In man, spatial perception is the business of the right side of the brain, speech recognition the domain of the left. This division of labor, known in neuro psychological circles as brain lateralization, is thought to be found only in primates. But Gunter Ehret, a zoologist at the University of Constance in West Germany, has concluded from studies of the house mouse that animals were lateralizing long before they were capable of verbalizing, moralizing, or fantasizing. And he thinks he knows why.

When a mouse pup meanders too far from the litter, it emits an ultrasonic cry in a very narrow frequency range -- around 50 kHz. Upon hearing this plaintive call, the mother drops what she's doing, runs to her pup, and hauls it back to the nest. Nature has apparently wired her to react to the sound.

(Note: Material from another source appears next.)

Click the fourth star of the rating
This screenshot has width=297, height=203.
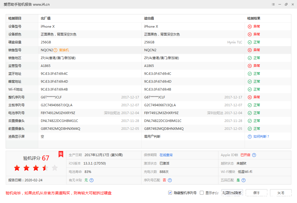(45, 168)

Actually, any 50 kHz sound will set a mother mouse to running. When Ehret simultaneously sounded a 50 kHz tone to one side of the mouse nest and a 20 kHz tone to the other, the mothers headed straight for the 50 kHz tone. If the mothers' left ears were plugged, they responded the same way. But if their right ears were plugged, tey ran to either pitch.

Since the auditory nerves of both mice and men are mainly contralateral (the left hemisphere is connected to the right ear and vice versa), Ehret's experiment demonstrated that the left hemisphere dominates when it comes to a mother mouse's hearing and responding to a distress call. Says Ehret, ''Left hemisphere dominance has been around since the beginnings of mammals and isn't a specialty of man.''

But what exactly is the mouse's left hemisphere in charge of -- merely favoring one pitch over another or understanding that one is a distress call? To find out, Ehret took virgin mice that had no experience with distressed pups and trained them to discriminate between the two tones: if they headed for the 50 kHz tone, they would get a drink of water; if they went for the 20 kHz tone, they would get none. They were then tested with one or the other of their ears plugged. Unlike the moth- ers, these mice headed for the 50 kHz tone regardless of which ear was covered.

Apparently, either hemisphere can discriminate between sounds. But when it comes to interpreting sounds as meaningful, the left hemisphere dominates. ''In a communicative context,'' says Ehret, ''the mother's brain is lateralized, but in a non- communicative context, it's not.''

This lateralization is probably determined by genetics, not by environment, he says. Yet it's environmental necessity that motivates a creature to interpret a sound correctly. Mice must learn to connect a 50 kHz sound to a lost pup. And man must learn to connect certain sounds to certain meanings in speech.